- _WHAT YOU ARE ASKED TO DO_
Return everything from the start of the material below down through the line containing "center [531, 294].", word for word and without the pictures.
[Start of Attachment]
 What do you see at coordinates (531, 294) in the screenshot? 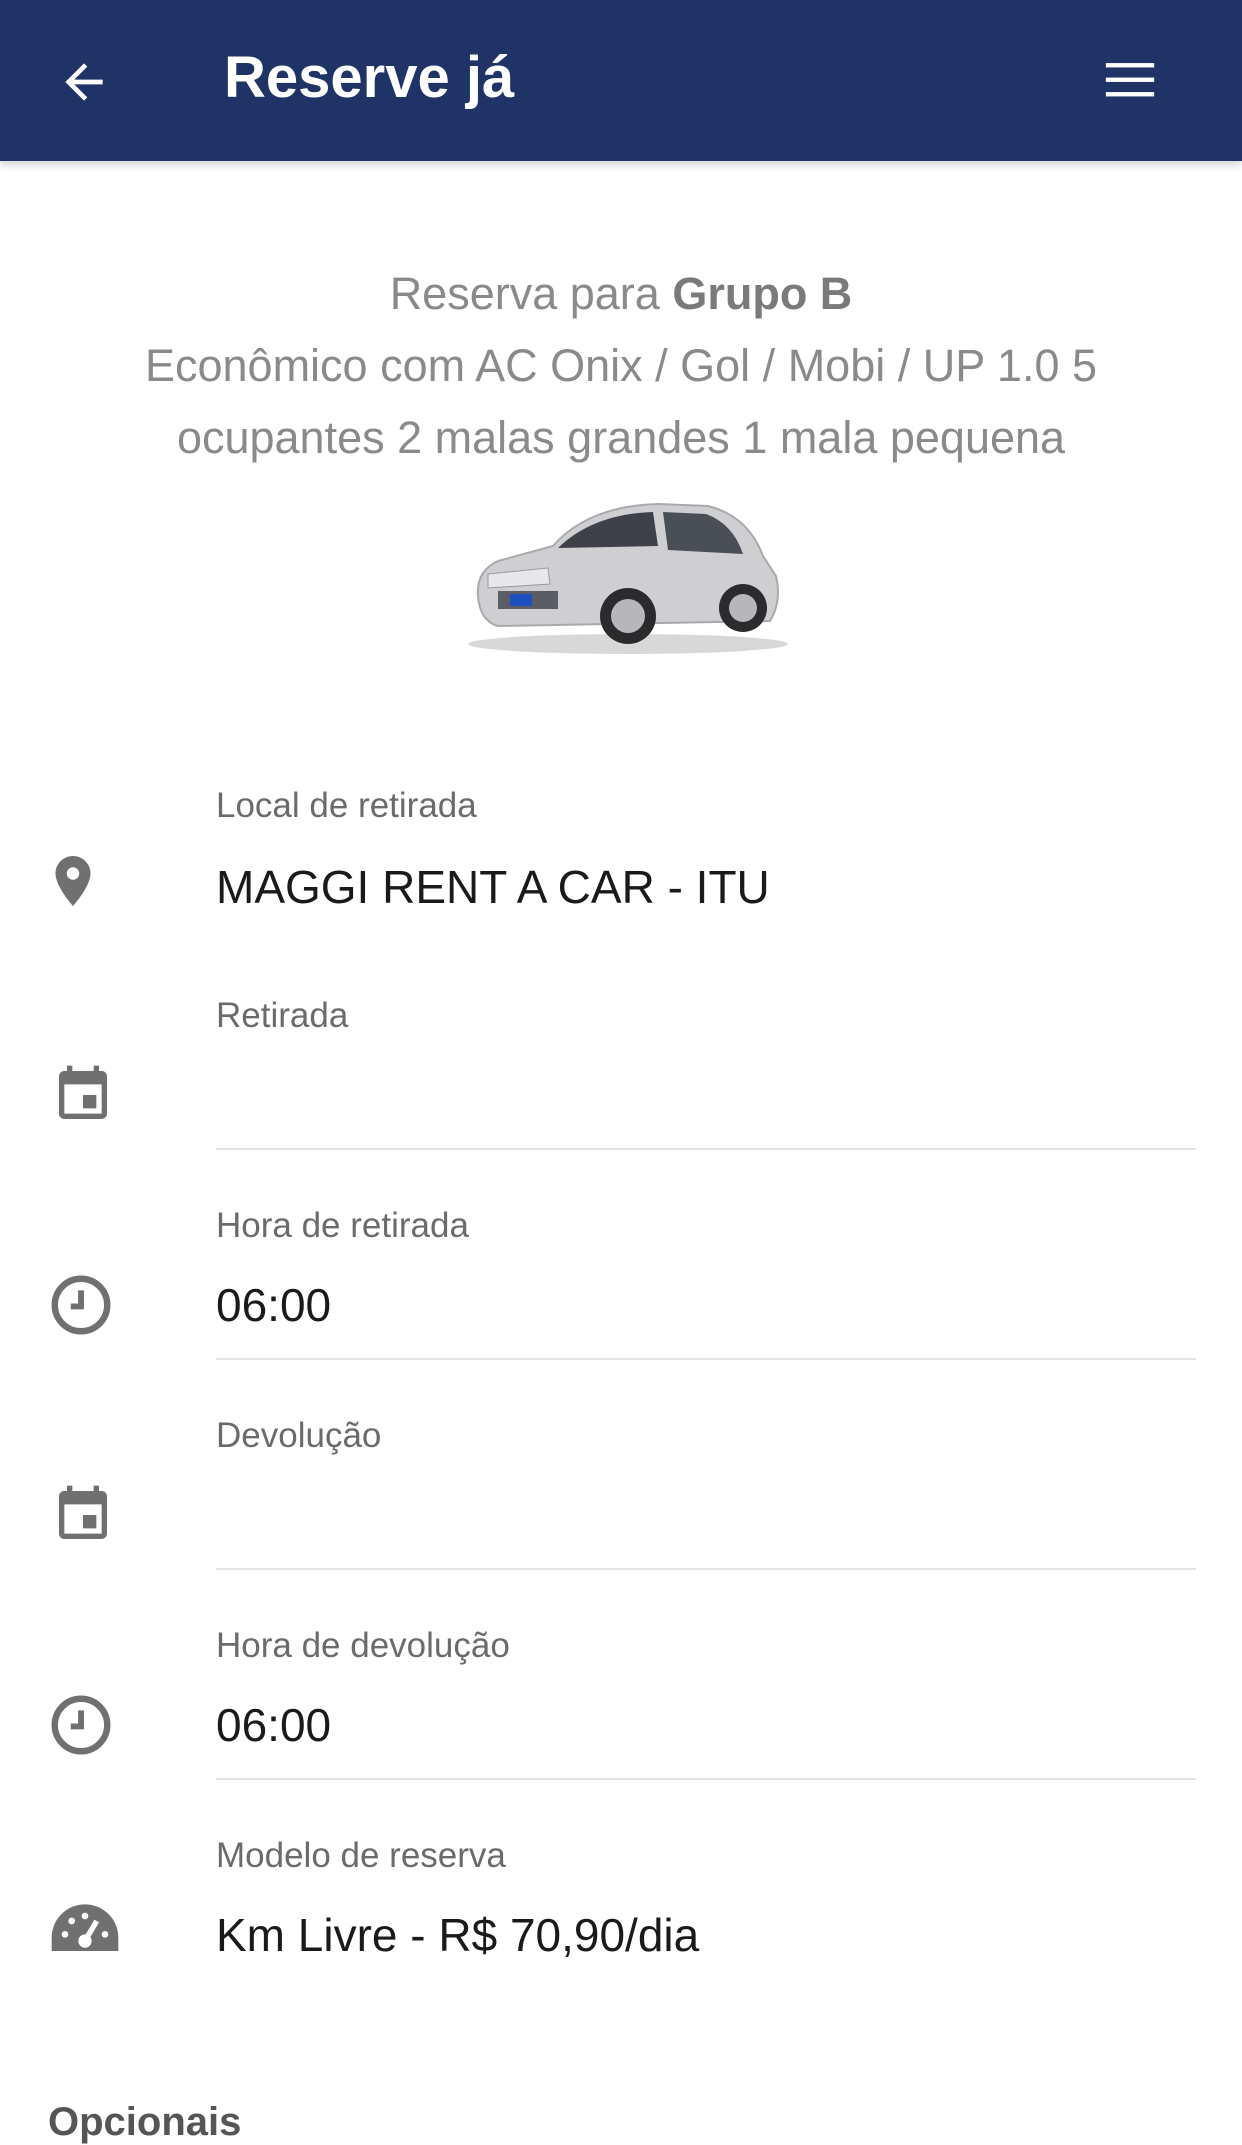
I see `reservation-prefix: Reserva para` at bounding box center [531, 294].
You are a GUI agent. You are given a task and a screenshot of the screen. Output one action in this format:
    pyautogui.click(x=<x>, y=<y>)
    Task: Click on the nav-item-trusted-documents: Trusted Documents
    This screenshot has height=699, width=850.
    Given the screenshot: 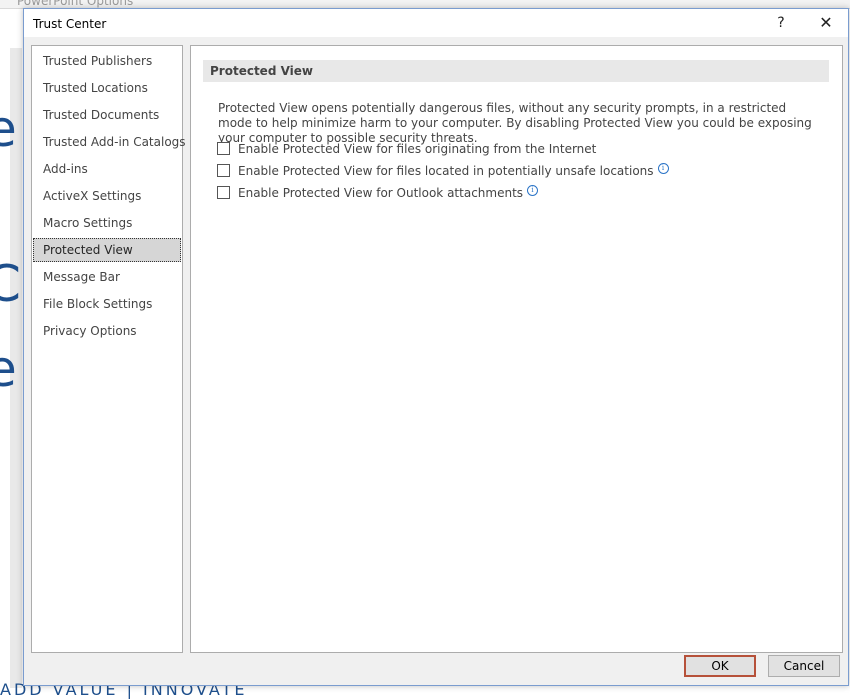 What is the action you would take?
    pyautogui.click(x=107, y=115)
[End of Attachment]
- _THE COMPLETED TASK_
 What do you see at coordinates (531, 294) in the screenshot? 
I see `reservation-prefix: Reserva para` at bounding box center [531, 294].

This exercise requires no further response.